First European experience with ProTrack at St George’s Hospital London


The first cases using the ProTrack Pigtail wire (Baylis Medical) in Europe were performed last month at St George’s Hospital in London. The ProTrack Pigtail wire is used during the transseptal procedure, a challenging minimally invasive technique used to cross the septum of the heart.

Riyaz Kaba, electrophysiologist at St George’s Hospital, explains: “The ProTrack Pigtail wire worked very well in our initial experience. The design combines a strong core in the body of the wire with a soft, curled tip. The strong core provides the strength needed to cross a challenging septum, while the soft tip is atraumatic to the left atrium.”


In certain patients, physicians are faced with highly resistant cardiac tissue. In such instances, physicians are normally required to apply strong pressure on catheters and guidewires, which increases the risk of inadvertent perforation. The ProTrack Pigtail wire is designed to minimise this risk by providing more control.  

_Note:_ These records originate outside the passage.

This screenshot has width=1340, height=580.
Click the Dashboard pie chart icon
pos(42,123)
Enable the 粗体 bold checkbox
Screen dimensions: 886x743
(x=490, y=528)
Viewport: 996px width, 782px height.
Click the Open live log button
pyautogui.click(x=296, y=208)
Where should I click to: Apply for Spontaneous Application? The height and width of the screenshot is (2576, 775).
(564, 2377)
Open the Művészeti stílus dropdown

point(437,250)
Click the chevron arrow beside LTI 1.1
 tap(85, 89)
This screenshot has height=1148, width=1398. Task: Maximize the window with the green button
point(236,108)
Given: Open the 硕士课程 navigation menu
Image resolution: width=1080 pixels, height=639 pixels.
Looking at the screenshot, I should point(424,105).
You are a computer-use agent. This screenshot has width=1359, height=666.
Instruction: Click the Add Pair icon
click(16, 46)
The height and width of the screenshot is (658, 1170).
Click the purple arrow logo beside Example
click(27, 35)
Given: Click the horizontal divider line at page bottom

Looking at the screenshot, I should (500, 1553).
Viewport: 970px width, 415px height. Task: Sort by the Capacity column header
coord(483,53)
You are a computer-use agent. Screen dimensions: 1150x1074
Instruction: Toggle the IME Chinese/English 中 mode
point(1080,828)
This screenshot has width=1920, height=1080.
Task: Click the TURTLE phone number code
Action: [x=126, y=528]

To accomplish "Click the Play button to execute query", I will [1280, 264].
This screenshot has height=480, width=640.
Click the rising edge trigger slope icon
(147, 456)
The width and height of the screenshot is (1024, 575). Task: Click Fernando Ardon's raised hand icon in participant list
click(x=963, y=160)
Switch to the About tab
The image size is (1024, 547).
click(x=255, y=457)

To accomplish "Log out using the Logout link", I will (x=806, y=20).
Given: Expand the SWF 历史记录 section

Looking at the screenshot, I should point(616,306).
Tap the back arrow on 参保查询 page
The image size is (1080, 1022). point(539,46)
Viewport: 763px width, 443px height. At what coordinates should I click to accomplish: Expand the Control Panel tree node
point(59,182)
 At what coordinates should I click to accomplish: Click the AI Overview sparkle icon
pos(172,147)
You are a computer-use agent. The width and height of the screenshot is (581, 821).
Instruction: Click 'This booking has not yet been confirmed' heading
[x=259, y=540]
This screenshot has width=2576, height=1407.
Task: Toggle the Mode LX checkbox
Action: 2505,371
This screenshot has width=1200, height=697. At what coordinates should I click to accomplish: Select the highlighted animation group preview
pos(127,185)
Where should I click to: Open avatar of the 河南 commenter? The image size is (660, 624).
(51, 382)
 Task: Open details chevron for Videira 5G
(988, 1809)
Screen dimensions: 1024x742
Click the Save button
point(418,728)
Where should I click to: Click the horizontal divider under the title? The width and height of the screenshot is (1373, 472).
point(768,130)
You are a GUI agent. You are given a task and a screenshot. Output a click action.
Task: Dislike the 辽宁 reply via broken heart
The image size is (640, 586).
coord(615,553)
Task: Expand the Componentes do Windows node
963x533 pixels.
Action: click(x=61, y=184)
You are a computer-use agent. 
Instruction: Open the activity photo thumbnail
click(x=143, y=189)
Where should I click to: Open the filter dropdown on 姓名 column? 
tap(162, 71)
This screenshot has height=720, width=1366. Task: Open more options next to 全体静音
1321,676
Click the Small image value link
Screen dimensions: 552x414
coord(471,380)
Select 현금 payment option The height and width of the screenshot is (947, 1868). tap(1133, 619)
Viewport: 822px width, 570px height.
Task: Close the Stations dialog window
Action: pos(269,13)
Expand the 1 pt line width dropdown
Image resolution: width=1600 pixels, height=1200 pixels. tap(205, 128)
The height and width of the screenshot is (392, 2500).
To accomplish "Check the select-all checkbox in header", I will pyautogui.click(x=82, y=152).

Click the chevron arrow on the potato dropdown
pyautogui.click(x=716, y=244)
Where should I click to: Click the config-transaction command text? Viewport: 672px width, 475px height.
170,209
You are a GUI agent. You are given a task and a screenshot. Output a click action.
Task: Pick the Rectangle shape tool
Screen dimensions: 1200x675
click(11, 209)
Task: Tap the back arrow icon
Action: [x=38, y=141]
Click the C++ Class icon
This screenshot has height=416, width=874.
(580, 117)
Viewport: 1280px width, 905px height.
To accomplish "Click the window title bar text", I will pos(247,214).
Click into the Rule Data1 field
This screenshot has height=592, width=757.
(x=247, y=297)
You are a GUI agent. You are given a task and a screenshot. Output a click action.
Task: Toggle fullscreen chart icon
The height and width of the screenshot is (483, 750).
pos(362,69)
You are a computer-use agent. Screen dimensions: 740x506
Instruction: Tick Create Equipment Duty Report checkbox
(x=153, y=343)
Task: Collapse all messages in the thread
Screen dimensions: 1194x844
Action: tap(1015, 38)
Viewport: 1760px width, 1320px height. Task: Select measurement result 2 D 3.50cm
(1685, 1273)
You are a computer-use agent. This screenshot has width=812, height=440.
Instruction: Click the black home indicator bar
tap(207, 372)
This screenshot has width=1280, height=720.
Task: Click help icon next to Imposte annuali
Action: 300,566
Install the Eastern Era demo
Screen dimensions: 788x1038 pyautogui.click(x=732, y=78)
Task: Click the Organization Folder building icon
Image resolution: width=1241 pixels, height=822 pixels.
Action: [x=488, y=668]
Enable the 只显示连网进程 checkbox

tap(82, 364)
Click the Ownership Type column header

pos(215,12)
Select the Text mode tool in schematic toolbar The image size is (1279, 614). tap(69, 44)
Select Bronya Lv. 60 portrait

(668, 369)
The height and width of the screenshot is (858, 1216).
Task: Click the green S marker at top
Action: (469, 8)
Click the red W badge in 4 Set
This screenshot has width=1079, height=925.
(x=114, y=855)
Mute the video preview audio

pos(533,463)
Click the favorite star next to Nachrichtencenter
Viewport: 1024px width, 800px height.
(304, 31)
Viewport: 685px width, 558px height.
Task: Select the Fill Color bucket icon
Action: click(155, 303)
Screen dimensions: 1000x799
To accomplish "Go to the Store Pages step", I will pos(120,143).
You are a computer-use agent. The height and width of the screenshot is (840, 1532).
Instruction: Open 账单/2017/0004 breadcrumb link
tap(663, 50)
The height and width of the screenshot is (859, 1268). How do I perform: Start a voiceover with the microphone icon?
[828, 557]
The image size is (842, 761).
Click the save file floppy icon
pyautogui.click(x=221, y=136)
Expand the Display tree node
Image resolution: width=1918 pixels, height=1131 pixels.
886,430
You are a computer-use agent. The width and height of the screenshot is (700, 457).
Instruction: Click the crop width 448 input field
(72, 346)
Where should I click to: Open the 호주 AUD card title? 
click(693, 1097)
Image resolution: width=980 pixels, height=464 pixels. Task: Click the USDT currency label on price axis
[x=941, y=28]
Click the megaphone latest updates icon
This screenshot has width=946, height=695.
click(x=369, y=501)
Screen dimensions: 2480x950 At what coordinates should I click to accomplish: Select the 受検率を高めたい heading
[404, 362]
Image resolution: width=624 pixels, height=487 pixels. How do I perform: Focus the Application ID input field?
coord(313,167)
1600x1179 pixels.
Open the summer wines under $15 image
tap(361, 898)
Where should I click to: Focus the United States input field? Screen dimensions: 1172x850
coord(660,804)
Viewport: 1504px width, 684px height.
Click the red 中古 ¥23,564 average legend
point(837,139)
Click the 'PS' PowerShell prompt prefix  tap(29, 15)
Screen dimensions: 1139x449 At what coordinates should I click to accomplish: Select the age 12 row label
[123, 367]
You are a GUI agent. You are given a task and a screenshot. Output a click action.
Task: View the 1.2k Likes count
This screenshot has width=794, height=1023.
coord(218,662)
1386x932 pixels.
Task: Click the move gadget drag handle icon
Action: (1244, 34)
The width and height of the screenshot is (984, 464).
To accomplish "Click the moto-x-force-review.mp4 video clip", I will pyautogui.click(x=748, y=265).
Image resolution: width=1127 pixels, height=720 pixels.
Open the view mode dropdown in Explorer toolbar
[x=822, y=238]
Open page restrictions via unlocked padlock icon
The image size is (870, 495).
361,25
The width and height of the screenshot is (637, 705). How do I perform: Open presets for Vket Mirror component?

The transseptal procedure is commonly part of atrial fibrillation ablation procedures and other emerging cardiac interventions, such as left atrial appendage occlusion and mitral valve repair. It is a challenging and specialised technique used to place treatment catheters into to the left atrium of the heart.


The ProTrack Pigtail wire, designed specifically for the transseptal procedure, incorporates a stiff body with a soft curling pigtail-like tip. The purpose of this dual design is to provide the support needed to advance any transseptal sheath into the left atrium while reducing the risk of inadvertent perforation.